**Exercise requirements**
Each line of the listing should be reproduced exactly.
=== Begin Enclosure ===
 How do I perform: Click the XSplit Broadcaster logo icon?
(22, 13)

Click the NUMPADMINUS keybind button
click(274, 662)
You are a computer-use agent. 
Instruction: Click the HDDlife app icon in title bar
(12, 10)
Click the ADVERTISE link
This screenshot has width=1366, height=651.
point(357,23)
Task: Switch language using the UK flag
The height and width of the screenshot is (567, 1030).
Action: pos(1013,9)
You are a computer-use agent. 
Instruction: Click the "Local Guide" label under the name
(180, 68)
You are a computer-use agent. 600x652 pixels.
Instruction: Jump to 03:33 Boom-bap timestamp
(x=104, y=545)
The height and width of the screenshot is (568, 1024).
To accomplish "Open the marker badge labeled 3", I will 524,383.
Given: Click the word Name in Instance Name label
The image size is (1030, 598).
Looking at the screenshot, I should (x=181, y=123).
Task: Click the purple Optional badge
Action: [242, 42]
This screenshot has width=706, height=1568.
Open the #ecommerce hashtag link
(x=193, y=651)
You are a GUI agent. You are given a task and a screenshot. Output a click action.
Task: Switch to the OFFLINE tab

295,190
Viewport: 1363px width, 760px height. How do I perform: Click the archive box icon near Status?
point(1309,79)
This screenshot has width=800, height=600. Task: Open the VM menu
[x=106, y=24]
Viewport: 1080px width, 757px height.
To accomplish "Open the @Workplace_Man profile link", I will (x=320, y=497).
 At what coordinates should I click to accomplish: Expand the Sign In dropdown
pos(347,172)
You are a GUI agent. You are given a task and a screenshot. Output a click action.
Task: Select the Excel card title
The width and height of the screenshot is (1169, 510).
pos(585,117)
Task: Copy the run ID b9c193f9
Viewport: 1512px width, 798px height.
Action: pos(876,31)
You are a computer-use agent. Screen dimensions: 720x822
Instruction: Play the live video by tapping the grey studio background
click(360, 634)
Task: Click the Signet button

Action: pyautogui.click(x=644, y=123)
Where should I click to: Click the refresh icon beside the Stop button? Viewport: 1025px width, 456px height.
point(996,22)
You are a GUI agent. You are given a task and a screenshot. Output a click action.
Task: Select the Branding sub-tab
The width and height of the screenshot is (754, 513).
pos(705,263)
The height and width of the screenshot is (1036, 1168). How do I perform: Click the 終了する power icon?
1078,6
=== End Enclosure ===
**Solution to this exercise**
 How do I perform: Click the XSplit Broadcaster logo icon?
(22, 13)

Click the NUMPADMINUS keybind button
click(274, 662)
You are a computer-use agent. 
Instruction: Click the HDDlife app icon in title bar
(12, 10)
Click the ADVERTISE link
This screenshot has width=1366, height=651.
point(357,23)
Task: Switch language using the UK flag
The height and width of the screenshot is (567, 1030).
Action: pos(1013,9)
You are a computer-use agent. 
Instruction: Click the "Local Guide" label under the name
(180, 68)
You are a computer-use agent. 600x652 pixels.
Instruction: Jump to 03:33 Boom-bap timestamp
(x=104, y=545)
The height and width of the screenshot is (568, 1024).
To accomplish "Open the marker badge labeled 3", I will 524,383.
Given: Click the word Name in Instance Name label
The image size is (1030, 598).
Looking at the screenshot, I should (x=181, y=123).
Task: Click the purple Optional badge
Action: [242, 42]
This screenshot has width=706, height=1568.
Open the #ecommerce hashtag link
(x=193, y=651)
You are a GUI agent. You are given a task and a screenshot. Output a click action.
Task: Switch to the OFFLINE tab

295,190
Viewport: 1363px width, 760px height. How do I perform: Click the archive box icon near Status?
point(1309,79)
This screenshot has width=800, height=600. Task: Open the VM menu
[x=106, y=24]
Viewport: 1080px width, 757px height.
To accomplish "Open the @Workplace_Man profile link", I will (x=320, y=497).
 At what coordinates should I click to accomplish: Expand the Sign In dropdown
pos(347,172)
You are a GUI agent. You are given a task and a screenshot. Output a click action.
Task: Select the Excel card title
The width and height of the screenshot is (1169, 510).
pos(585,117)
Task: Copy the run ID b9c193f9
Viewport: 1512px width, 798px height.
Action: pos(876,31)
You are a computer-use agent. Screen dimensions: 720x822
Instruction: Play the live video by tapping the grey studio background
click(360, 634)
Task: Click the Signet button

Action: pyautogui.click(x=644, y=123)
Where should I click to: Click the refresh icon beside the Stop button? Viewport: 1025px width, 456px height.
point(996,22)
You are a GUI agent. You are given a task and a screenshot. Output a click action.
Task: Select the Branding sub-tab
The width and height of the screenshot is (754, 513).
pos(705,263)
The height and width of the screenshot is (1036, 1168). How do I perform: Click the 終了する power icon?
1078,6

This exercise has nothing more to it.